View Single Post
Old 04-25-2012, 02:04 PM
paula_w paula_w is offline
In Remembrance
 
Join Date: Aug 2006
Location: Florida
Posts: 3,904
15 yr Member
paula_w paula_w is offline
In Remembrance
 
Join Date: Aug 2006
Location: Florida
Posts: 3,904
15 yr Member
Default

Quote:
Originally Posted by indigogo View Post
I think what you are missing is that, for many including me, it's so much easier to sit in one spot and watch life go by. I live alone. By choice. Divorce was the first thing I did post-dx 13 years ago. I am not in the market for another marriage or even a relationship. My hands are full taking care of myself on a budget that consists of my monthly social security checks. I live in a small town, at least a half hour drive from any place that has a YMCA or organized exercise program for the disabled or seniors; no money or space for a trainer at home. Just living my life is challenge enough. I wash every dish, vacuum every floor, change every light bulb, clean the bathroom, do the shopping, fix meals, launder my clothes, walk the dog, clean the litter box, pay the bills all by myself.

I've never accomplished anything grand in the name of PD, or contributed a lot of money. I've never been in a clinical trial, although I'd like to if one were within reach.

I'm fortunate that I have been able to contribute my voice, and that people have listened. What I hope they have learned from me is that, for the sake of research and progress, it is important to include the patient in the conversation. Because it's not until they did (within the last 10 years) has any progress been made on truly understanding the complicated nature of this disease.

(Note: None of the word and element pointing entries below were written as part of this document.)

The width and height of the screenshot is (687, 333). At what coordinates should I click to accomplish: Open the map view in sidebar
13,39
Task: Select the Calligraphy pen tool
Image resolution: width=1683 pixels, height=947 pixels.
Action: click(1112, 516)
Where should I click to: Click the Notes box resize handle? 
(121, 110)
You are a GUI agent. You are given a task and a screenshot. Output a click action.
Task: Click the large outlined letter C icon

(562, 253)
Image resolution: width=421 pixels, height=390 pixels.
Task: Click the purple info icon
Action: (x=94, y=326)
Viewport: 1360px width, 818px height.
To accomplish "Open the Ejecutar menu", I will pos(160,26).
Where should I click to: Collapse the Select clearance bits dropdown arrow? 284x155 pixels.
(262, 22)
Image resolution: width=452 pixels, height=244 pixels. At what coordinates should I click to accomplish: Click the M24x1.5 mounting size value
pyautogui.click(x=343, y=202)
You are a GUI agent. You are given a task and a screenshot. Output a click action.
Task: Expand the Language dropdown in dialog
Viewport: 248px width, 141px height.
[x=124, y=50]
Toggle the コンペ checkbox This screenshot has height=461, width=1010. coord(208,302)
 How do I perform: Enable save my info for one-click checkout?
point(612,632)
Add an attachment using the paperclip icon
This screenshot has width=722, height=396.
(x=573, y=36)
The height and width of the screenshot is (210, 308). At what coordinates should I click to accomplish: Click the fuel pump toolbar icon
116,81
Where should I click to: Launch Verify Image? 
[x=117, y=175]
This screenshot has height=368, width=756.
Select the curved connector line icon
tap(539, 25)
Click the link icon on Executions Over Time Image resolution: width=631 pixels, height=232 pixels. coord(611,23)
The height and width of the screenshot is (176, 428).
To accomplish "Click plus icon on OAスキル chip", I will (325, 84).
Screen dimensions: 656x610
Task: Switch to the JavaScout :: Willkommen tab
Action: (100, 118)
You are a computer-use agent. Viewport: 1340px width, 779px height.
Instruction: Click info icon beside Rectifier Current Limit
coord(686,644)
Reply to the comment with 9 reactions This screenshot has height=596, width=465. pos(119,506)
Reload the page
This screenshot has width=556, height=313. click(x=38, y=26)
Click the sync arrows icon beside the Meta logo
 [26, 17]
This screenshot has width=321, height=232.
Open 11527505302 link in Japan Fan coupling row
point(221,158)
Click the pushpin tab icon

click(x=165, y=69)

What they have not learned is that socio-economics play a huge part in patient involvement in all of the activities for which they seek our participation. I don't think this is because I haven't laid bare my own precarious financial situation when we meet around big conference tables, ten floors above Park Avenue or Broadway in NYC (trips for which they generously pay - and I enthusiastically accept!). I've become weepy more than once, and forceful even more.

And I don't for a minute believe the lesson has not been learned due to indifference. I know they care. But I think the problem is so big and so systemically pervasive that it's easier to look away and try to fix problems that are more easily fixable - like what to do about the blood-brain barrier.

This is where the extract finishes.